Swap "coordinates" for "position" in every line of the items below, changing nothing else. Leave the pictures out of your answer.

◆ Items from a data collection
* Start *

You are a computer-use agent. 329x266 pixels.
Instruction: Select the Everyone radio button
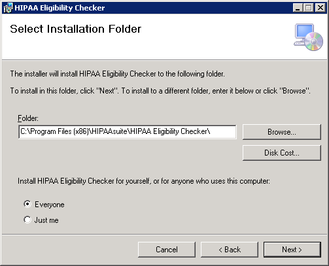point(27,204)
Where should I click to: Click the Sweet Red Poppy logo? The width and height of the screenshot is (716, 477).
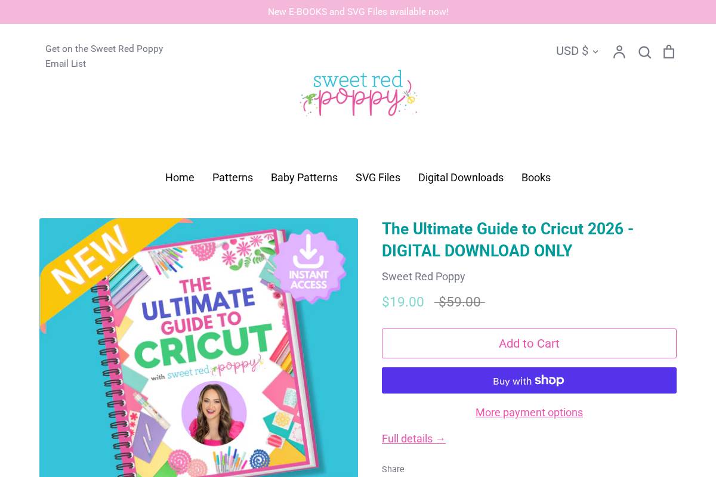[x=358, y=93]
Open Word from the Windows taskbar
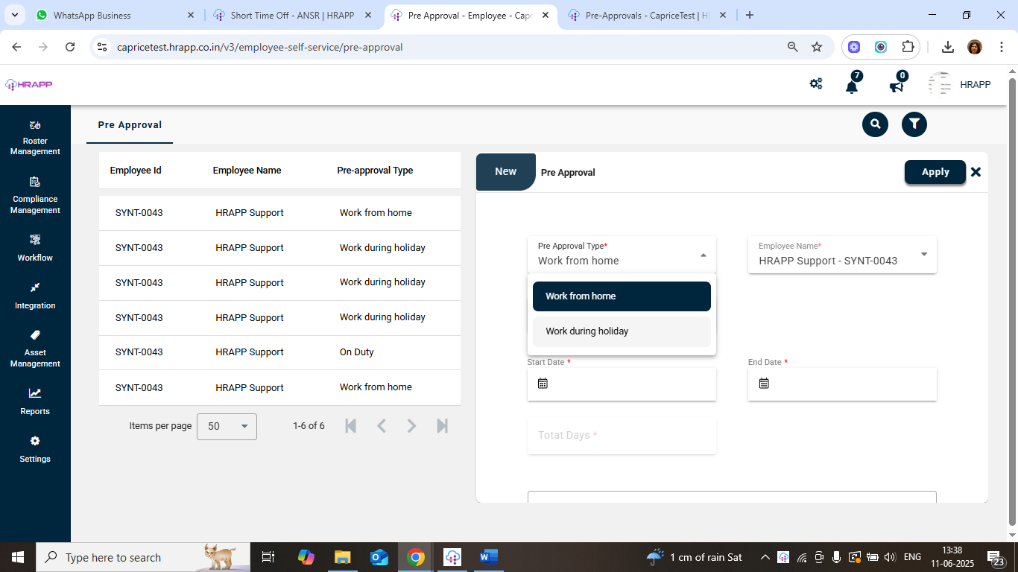 coord(488,557)
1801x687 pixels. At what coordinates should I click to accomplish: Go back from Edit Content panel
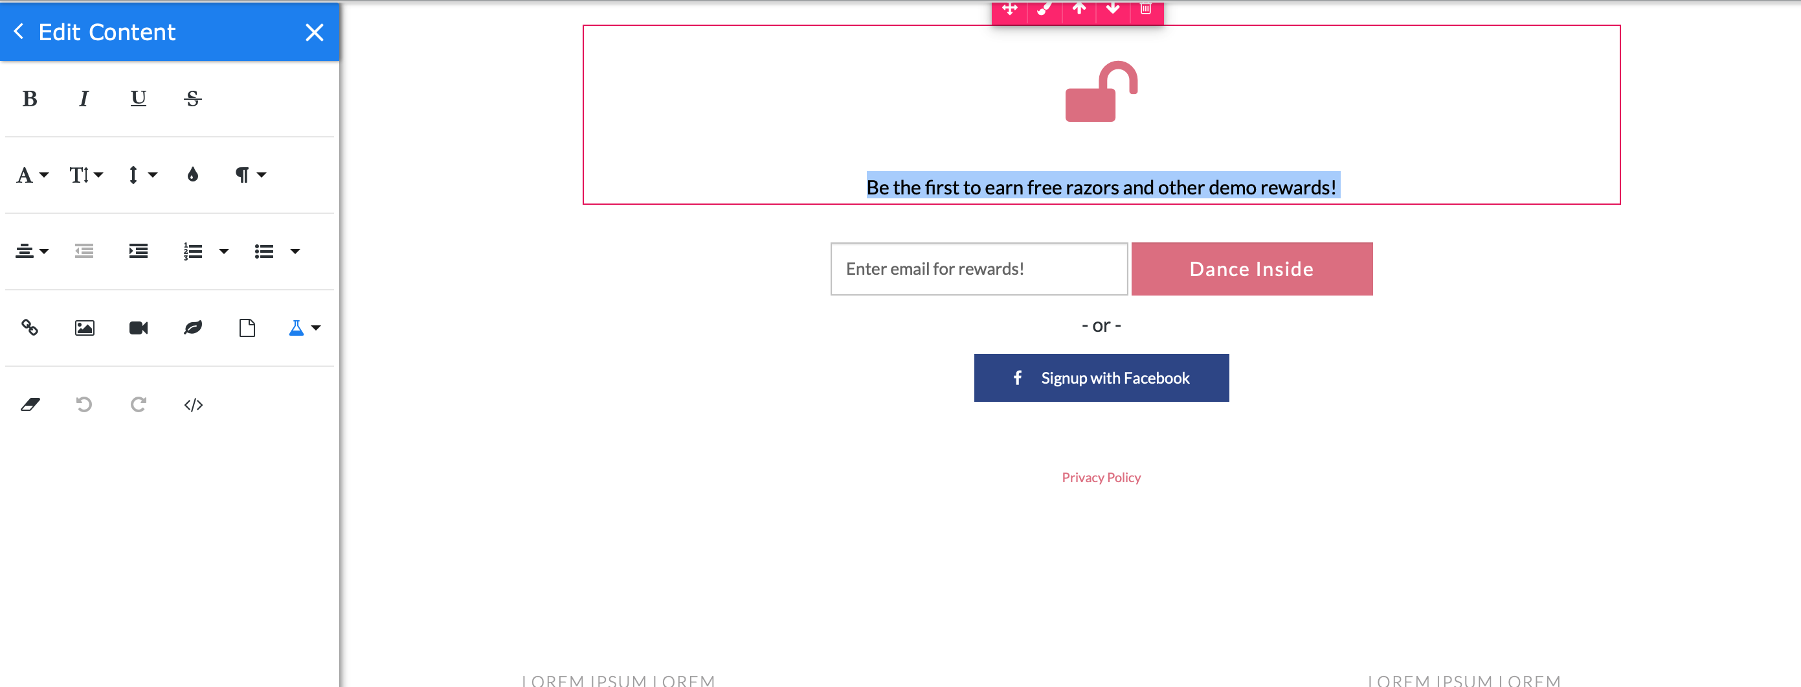(19, 31)
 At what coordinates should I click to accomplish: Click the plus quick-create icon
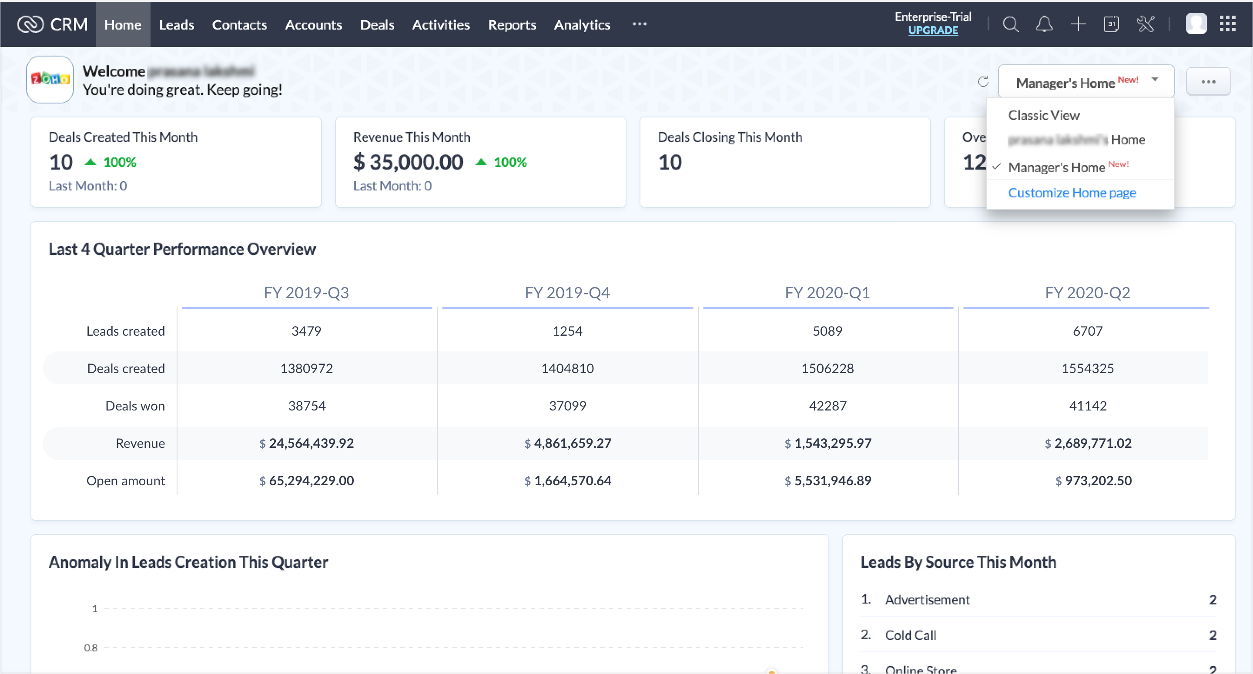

* End *

◆ SOLUTION
You are a computer-use agent. 329x266 pixels.
Instruction: Select the Everyone radio button
point(27,204)
Where should I click to: Click the Sweet Red Poppy logo? The width and height of the screenshot is (716, 477).
[x=358, y=93]
Open Word from the Windows taskbar
 coord(488,557)
1801x687 pixels. At what position should I click to accomplish: Go back from Edit Content panel
(19, 31)
 At what position should I click to accomplish: Click the plus quick-create icon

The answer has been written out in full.